L’ouvroir de la Miséricorde, dont le personnel, au 31 décembre 1873, se composait de 85 pensionnaires et de 10 religieuses, a été moins heureux que la maison de Reuilly. Dans son remarquable Rapport fait à la commission d’enquête sur le régime des établissements pénitentiaires (juillet 1874), M. Louis Lacaze a dit, en peu de mots, les tribulations qui ont assailli cette œuvre excellente : « Il a fallu, au moment du siège, transporter en Bretagne et mettre en sûreté chez les sœurs de Marie-Joseph, à Sainte-Anne d’Auray, les jeunes filles de la maison, les y entretenir, et rapatrier ensuite dans l’établissement de Vaugirard 48 d’entre elles qu’on n’avait pas pu rendre à leurs familles. C’est 10 000 francs que les événements du siège avaient coûté à l’œuvre, et un dixième seulement de cette somme lui a été alloué à titre d’indemnité. Les scélérats de la Commune élurent domicile à leur tour dans la maison de Vaugirard, et la lingerie tout entière (plus de 500 paires de draps, de 100 torchons et de 400 mouchoirs) fut pillée. Lorsque l’ouvroir fut restauré pour la seconde fois, les sœurs y rentrèrent avec leurs enfants, le 10 juin 1871 ; d’autres ne tardèrent pas à venir les rejoindre au foyer retrouvé ; le personnel fut bientôt au complet, et au bout de quelques jours les places manquèrent pour les demandes d’admission qui se produisaient de toutes parts. »

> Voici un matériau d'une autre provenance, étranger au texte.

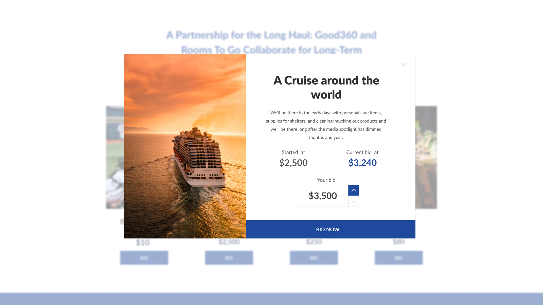Click the started at $2,500 amount

pyautogui.click(x=293, y=163)
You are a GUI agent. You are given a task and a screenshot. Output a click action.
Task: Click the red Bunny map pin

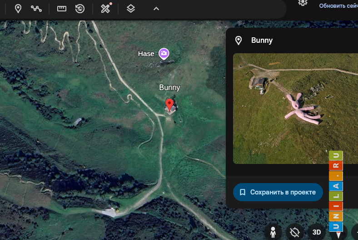tap(170, 105)
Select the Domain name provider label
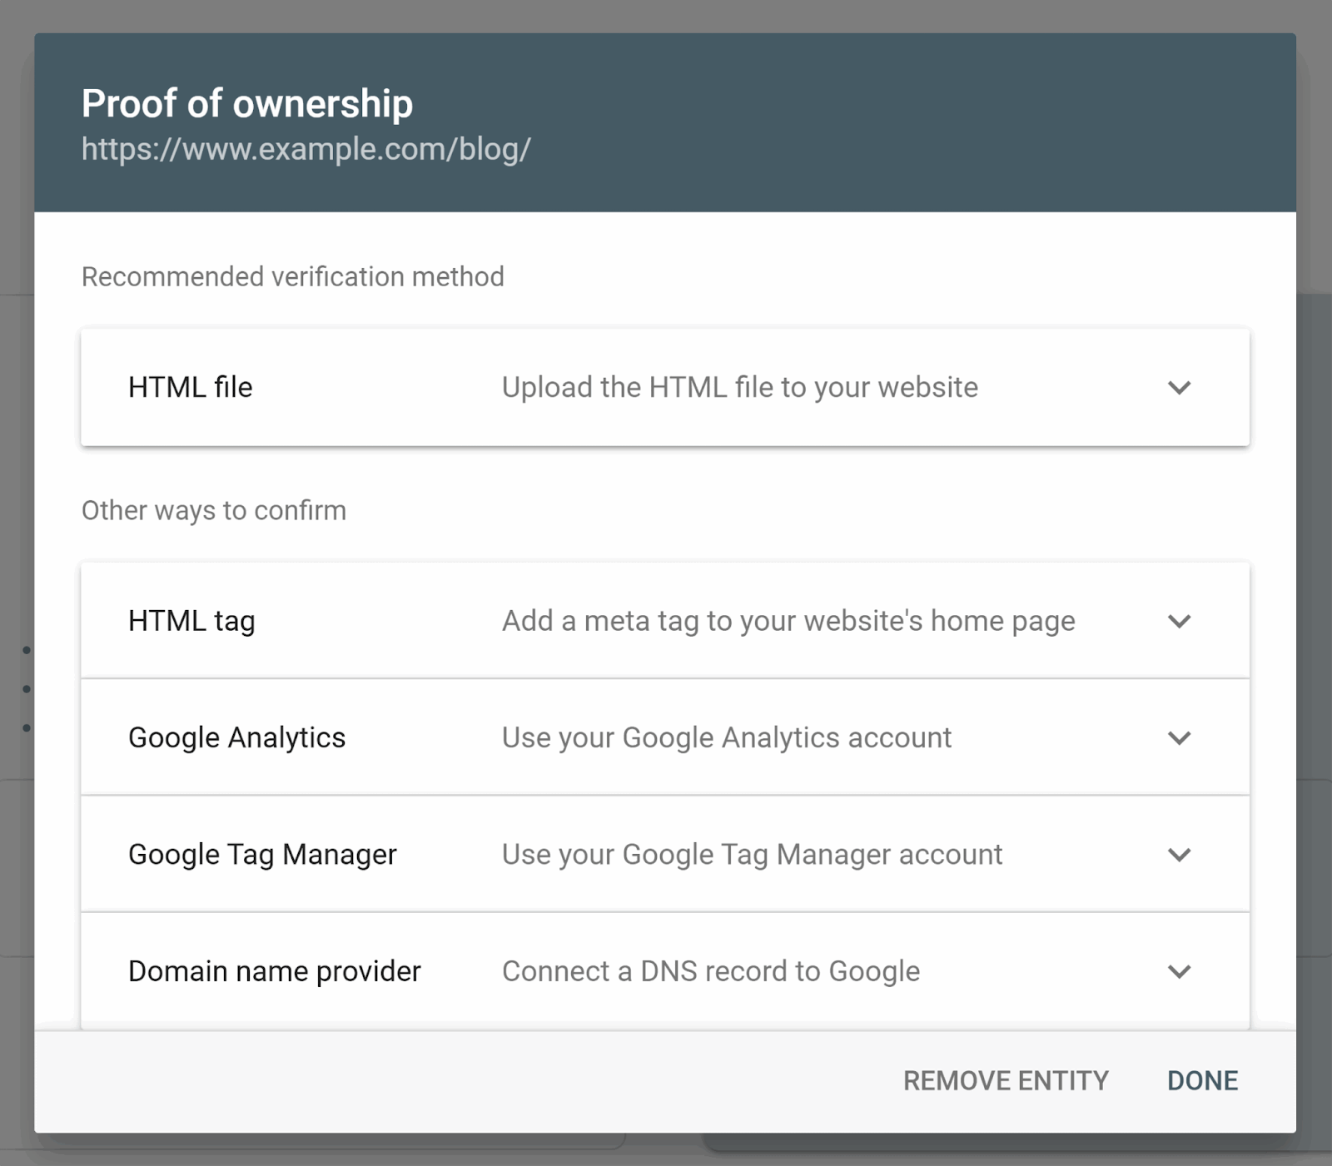 (x=274, y=971)
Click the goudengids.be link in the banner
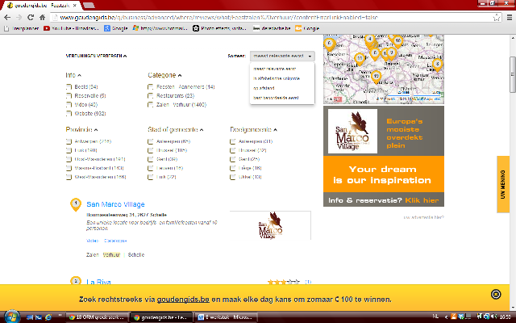This screenshot has height=323, width=516. (182, 299)
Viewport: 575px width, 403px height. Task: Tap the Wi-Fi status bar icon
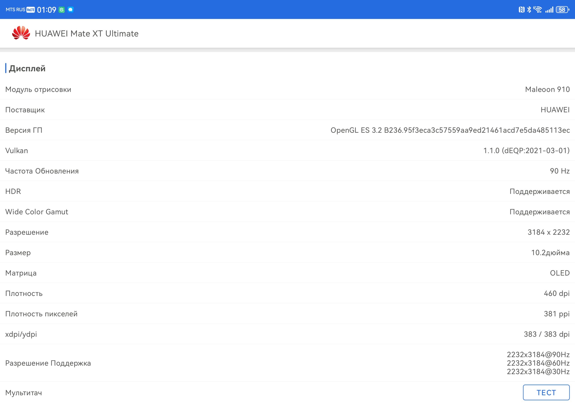coord(537,10)
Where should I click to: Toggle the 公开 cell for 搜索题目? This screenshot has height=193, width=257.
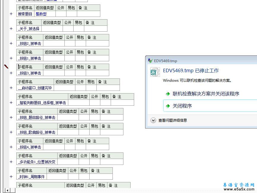(61, 14)
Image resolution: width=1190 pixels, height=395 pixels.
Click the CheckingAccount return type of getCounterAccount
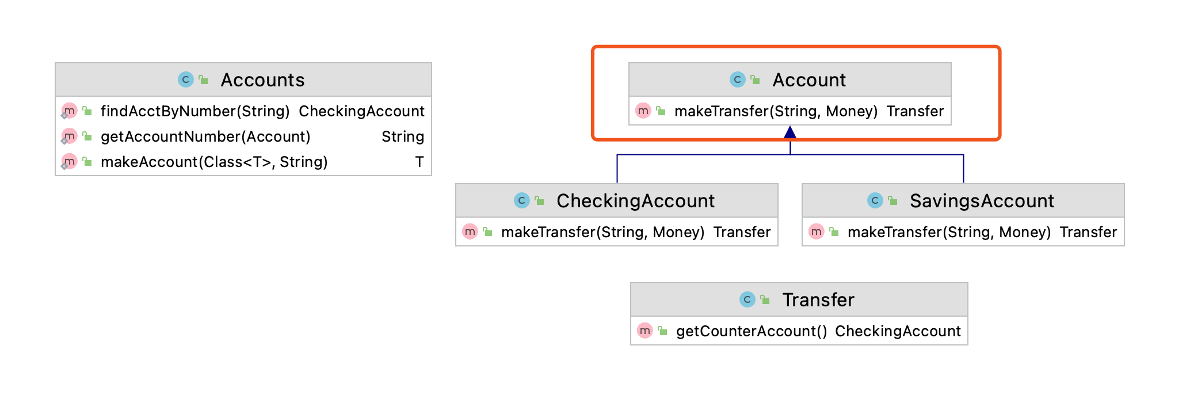pos(898,331)
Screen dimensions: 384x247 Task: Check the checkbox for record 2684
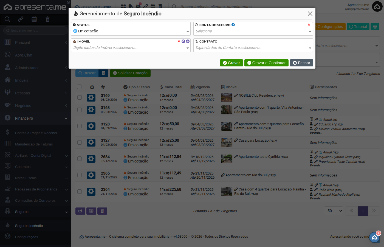[80, 159]
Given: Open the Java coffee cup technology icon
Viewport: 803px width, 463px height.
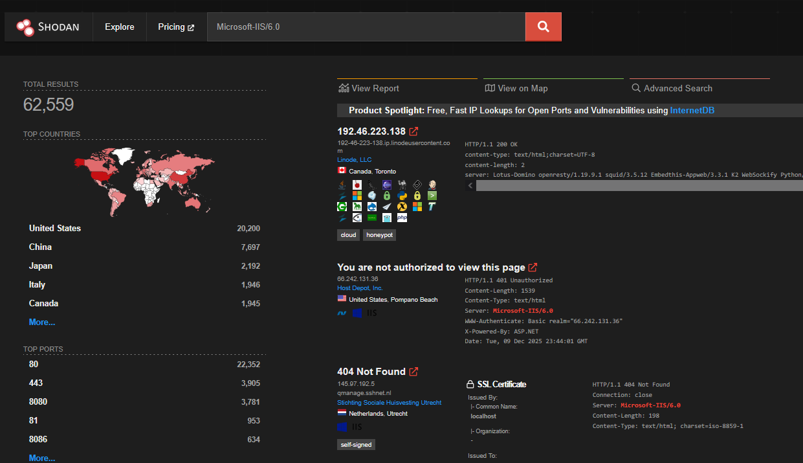Looking at the screenshot, I should [x=342, y=185].
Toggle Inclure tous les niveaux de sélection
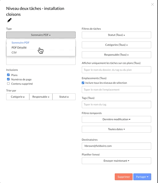 click(83, 83)
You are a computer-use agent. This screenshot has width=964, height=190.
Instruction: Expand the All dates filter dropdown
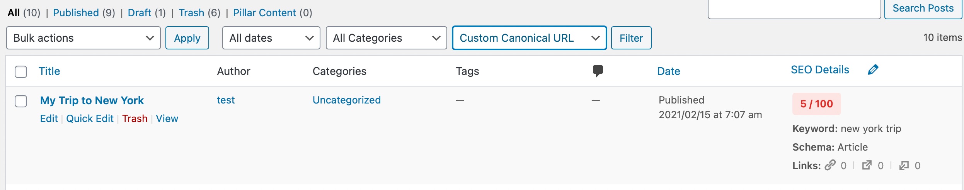271,38
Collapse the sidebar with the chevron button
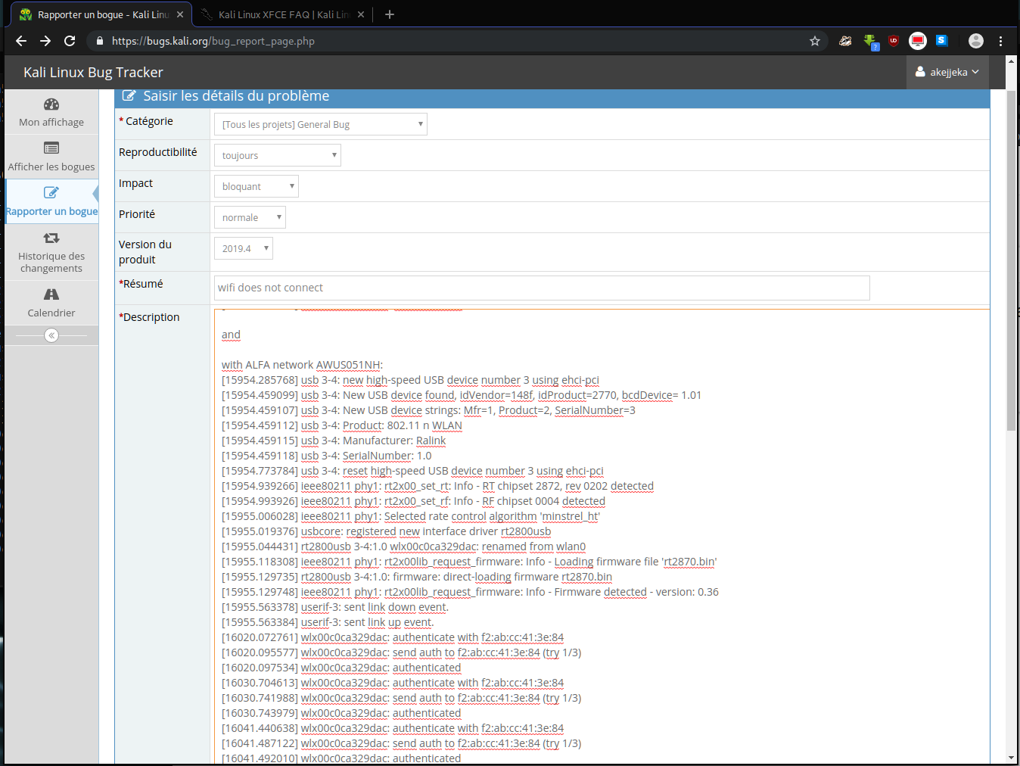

La Maison du Bon-Pasteur a été détruite de fond en comble. Il n’en est pas resté une pierre ; la Commune y mit le feu, et la pauvre petite communauté dispersée a traversé de très-mauvais jours avant de parvenir à se reconstituer. Dans son rapport, M. Louis Lacaze a cité une longue et très-intéressante lettre de madame Duparc, « qui met au service de l’œuvre, non-seulement un dévouement si complet, mais une si rare élévation d’esprit et de cœur. » Cette lettre, nous sommes autorisé à la reproduire ; dans les extraits que nous en donnons, nos lecteurs trouveront des faits dont il est bon de garder le souvenir :

« Les demandes d’admission se multipliaient, et, grâce à un don spécialement fait pour créer un certain nombre de lits, nous allions agrandir la maison d’une classe, et nos plans étaient déjà faits.